JACL will participate in the 50th anniversary commemoration of the Selma-to-Montgomery March for voting rights that will take place in Selma in March 2015, and it would like to include the Nisei Californian in the activities.
In the spring of 1965, Todd Endo, a student member of JACL, traveled to Selma to support the African American struggle for human rights. He wrote articles in the Pacific Citizen about his experiences and views on what was happening in Selma after the death of his friend, Rev. Jim Reeb. One article provided information on other Asian Americans who participated in the demonstrations.
Endo wrote that a Nisei student had been injured in a civil rights demonstration in Montgomery. No other identification was provided for the student, who came from Monrovia.
A television news broadcast in Selma spotlighted the Nisei’s involvement in its coverage of the event. At the time, an African American leader commenting on the incident referred to the student as a civil rights supporter who had come from Japan. The Nisei student clarified he was an American born in California.
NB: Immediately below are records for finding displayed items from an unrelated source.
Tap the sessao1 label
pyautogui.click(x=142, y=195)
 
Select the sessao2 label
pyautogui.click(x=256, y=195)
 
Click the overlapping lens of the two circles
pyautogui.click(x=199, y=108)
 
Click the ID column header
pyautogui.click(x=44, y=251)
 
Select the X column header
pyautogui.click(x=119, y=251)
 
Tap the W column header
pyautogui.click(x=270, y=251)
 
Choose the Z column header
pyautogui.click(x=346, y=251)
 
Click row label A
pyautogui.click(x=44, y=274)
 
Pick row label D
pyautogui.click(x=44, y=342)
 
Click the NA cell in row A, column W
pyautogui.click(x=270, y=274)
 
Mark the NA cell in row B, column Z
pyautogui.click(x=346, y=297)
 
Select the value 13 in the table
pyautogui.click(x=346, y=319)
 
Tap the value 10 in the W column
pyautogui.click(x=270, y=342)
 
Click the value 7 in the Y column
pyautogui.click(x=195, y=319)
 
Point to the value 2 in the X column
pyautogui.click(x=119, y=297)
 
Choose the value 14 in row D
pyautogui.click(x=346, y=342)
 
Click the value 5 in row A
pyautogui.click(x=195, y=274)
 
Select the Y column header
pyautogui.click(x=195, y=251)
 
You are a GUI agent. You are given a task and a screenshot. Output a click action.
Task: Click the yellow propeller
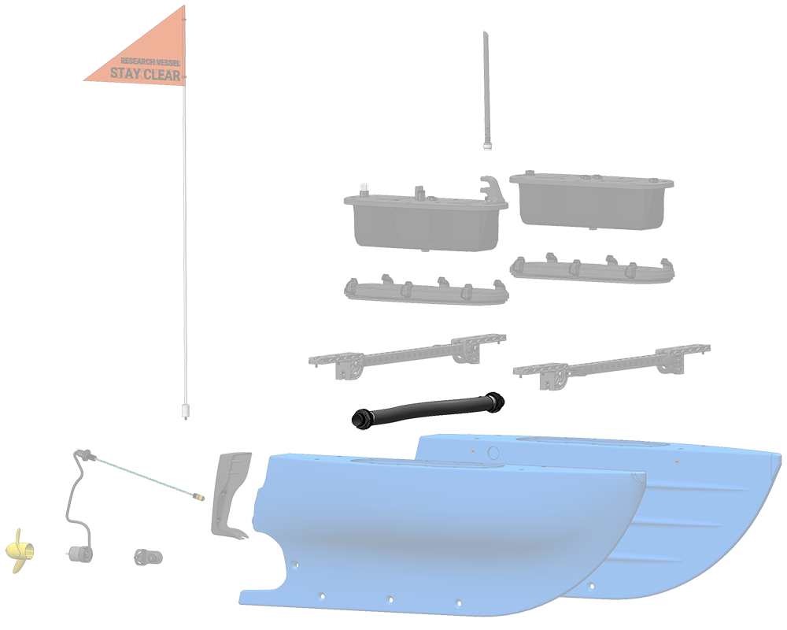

The Spokesman Review, a Spokane, Wash., newspaper, wrote in its March 17, 1965, issue, in an article titled “Demonstrators Routed by Montgomery Police,” that eight were hurt by mounted sheriff’s deputies as a result of a “mix-up in police orders.” Under the subtitle “Five Horses Injured,” the article noted the injured included a Japanese American college student who was treated at St. Margaret’s Hospital.
JACL would like to recognize the heroism of the unknown Nisei. White spectators were heard to comment, “Look, even the Japs are here.”
Among other Asian Americans in Selma during the demonstrations was Rev. Andrew Otani, an Issei Episcopalian priest from Minneapolis. His Issei congregation supported and financed his participation in the Selma crisis. There were also three Chinese American students in Selma.